Probationary periods are often for the first 3 or 6 months of your new job and are used by your Employer to assess your performance and conduct during your early stages of employment, to make sure they are happy with your work.
However, probationary periods have no legal basis, so what do they actually mean? Here we give you the basic facts:
- Your Employment starts from your original start date, not from the date at the end of your probationary period (when you are ‘confirmed’ in the job).
- This means that your length of service, which is essential in determining your eligibility for statutory employment rights, starts from your original start date and is not affected by the probationary period.
- This includes the right not to be unfairly dismissed.
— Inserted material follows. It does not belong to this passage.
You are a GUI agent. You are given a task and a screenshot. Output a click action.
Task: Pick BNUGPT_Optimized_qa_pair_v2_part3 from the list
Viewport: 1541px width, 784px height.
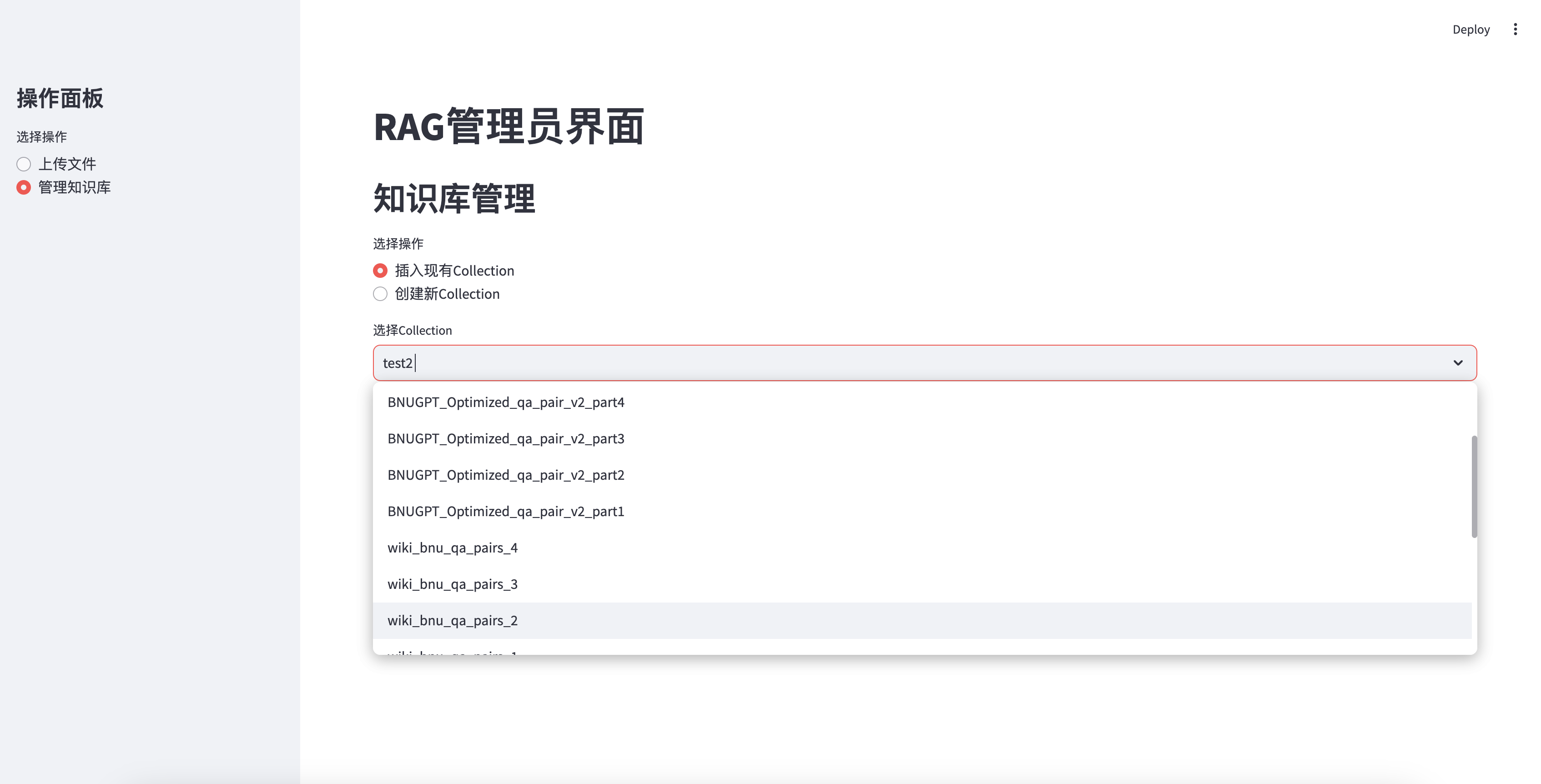pos(505,438)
If your Employer is not satisfied with your performance or conduct during your probationary period:
- They may have the option to extend the probationary period if this is written into your contract (but again this does not affect your original start date) or
- They can dismiss you.
Your Employer can dismiss you legally if they are unhappy with your performance or conduct if:
- They follow correct disciplinary procedures (your Employer may also have a separate probationary period policy which outlines their procedures to end your employment) and
- They give you the correct notice period to dismiss you.
- However, your Employer does not have to wait until the end of your probationary period to dismiss you.
If your Employer does not follow a disciplinary procedure to dismiss you, and your Employers disciplinary procedure is contractual, then they may be in breach of contract.
If you believe that your dismissal is unfair and you have 2 years service with your Employer (from your original start date, not from the end of your probationary period) you can bring a claim for unfair dismissal to an Employment Tribunal. You can bring a claim for discrimination to an Employment Tribunal at any point in your employment, from day 1, you do not need to have 2 years service if you believe you have been discriminated against.
Please note that the advice given on this website and by our Advisors is guidance only and cannot be taken as an authoritative or current interpretation of the law. It can also not be seen as specific advice for individual cases. Please also note that there are differences in legislation in Northern Ireland.